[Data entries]
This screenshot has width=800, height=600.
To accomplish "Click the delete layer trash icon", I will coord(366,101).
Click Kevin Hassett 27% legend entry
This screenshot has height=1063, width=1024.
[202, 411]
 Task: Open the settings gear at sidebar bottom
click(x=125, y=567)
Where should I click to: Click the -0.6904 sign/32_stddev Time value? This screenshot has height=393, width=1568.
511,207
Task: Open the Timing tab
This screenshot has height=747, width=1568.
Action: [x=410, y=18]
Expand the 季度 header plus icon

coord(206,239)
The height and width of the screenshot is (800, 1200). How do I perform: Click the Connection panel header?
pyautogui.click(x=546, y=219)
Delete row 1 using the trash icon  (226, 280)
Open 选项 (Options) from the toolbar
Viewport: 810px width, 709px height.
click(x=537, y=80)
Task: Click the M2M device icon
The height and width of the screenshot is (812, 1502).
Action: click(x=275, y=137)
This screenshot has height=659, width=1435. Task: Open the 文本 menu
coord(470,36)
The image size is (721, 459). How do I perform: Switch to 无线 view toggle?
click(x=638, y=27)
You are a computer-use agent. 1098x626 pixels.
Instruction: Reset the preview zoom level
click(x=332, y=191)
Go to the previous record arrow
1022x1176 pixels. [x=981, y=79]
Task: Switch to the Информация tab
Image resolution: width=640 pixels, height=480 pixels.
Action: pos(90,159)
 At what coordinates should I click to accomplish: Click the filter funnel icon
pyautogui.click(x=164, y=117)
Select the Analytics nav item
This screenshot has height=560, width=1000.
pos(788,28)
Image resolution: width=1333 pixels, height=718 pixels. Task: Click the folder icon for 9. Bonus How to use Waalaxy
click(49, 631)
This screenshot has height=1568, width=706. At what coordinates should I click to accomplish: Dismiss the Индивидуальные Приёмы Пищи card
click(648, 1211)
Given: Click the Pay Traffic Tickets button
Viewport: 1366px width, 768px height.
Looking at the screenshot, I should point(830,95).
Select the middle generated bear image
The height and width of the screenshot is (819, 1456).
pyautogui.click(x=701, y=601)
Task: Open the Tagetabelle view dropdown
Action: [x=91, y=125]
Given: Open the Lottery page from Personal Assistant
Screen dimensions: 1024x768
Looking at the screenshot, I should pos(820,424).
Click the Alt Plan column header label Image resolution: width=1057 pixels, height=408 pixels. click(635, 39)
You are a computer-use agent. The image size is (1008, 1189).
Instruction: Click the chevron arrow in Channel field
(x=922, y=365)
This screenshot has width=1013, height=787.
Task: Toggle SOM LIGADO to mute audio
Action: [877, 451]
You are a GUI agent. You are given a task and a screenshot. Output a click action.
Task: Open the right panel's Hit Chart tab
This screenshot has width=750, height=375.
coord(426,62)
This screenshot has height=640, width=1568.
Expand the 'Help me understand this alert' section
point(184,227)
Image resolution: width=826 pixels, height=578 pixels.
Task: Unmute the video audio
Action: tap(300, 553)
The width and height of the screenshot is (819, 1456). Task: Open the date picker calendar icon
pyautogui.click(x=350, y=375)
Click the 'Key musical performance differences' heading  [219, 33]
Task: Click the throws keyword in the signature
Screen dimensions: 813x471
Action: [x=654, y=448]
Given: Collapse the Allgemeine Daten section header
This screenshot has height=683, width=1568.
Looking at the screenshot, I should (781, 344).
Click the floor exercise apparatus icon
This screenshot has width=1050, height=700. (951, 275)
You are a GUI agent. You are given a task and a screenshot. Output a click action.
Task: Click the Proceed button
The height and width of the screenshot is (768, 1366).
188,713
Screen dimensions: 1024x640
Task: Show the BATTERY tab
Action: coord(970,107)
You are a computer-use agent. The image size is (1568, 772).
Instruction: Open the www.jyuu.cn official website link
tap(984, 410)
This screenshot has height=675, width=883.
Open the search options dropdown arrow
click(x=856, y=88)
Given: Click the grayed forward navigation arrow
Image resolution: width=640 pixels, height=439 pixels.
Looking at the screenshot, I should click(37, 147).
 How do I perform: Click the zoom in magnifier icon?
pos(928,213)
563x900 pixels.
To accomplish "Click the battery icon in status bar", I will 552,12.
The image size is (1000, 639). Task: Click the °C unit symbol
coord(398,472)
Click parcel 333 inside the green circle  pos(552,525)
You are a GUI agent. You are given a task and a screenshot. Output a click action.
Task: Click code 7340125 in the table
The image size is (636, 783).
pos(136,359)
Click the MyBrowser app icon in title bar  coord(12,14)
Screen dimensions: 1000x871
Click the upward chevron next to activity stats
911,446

— What is being asked —
Task for the records above: copy every line in which the word "computer" occurs.

— Answer to this problem —
You are a computer-use agent. 1098x626 pixels.
You are a computer-use agent. The image size is (1008, 1189).
You are a computer-use agent. The image size is (1568, 772).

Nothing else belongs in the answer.